Start of INFORMATION PROVIDED

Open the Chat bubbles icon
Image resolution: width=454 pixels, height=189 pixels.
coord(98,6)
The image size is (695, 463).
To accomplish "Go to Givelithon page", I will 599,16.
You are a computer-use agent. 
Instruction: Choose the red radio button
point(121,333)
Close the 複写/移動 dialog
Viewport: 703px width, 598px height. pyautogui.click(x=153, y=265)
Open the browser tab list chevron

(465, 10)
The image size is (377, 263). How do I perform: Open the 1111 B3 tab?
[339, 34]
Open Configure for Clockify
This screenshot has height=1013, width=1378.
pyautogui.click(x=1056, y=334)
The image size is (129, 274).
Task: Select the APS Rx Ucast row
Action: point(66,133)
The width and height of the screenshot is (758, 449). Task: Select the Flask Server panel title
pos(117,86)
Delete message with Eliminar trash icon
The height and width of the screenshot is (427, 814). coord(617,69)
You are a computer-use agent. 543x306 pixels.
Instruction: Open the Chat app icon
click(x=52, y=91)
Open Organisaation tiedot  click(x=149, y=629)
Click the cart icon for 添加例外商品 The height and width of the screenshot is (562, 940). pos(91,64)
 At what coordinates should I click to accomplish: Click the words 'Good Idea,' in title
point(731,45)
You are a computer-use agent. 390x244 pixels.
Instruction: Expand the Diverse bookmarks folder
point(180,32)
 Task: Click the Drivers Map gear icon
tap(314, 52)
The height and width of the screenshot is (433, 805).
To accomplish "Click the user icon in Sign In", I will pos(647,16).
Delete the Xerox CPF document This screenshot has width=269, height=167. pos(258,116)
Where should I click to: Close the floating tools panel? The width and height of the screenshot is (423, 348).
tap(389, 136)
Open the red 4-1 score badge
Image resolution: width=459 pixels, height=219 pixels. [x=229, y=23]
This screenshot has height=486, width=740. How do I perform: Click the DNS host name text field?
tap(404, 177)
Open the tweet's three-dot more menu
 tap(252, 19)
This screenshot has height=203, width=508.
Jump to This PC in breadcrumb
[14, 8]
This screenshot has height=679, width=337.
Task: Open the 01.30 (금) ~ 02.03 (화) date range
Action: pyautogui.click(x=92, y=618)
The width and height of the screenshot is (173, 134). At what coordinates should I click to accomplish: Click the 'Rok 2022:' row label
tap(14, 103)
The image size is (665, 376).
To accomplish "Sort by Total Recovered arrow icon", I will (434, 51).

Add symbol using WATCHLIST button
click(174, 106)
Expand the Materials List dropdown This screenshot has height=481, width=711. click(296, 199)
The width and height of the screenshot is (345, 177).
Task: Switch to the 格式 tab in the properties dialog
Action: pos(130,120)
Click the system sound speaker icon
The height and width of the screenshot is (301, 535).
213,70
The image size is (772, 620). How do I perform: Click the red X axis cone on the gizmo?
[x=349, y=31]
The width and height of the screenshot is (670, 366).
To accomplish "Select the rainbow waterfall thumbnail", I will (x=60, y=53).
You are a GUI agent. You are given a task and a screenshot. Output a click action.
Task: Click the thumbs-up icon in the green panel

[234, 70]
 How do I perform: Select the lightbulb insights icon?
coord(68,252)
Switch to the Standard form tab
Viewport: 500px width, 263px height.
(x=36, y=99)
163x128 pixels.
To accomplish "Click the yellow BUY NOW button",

End of INFORMATION PROVIDED

*DESCRIPTION OF THE TASK*. Make a copy of each line in the records that has the word "computer".

*SOLUTION*.
You are a computer-use agent. 
You are a computer-use agent. 543x306 pixels.
You are a computer-use agent. 390x244 pixels.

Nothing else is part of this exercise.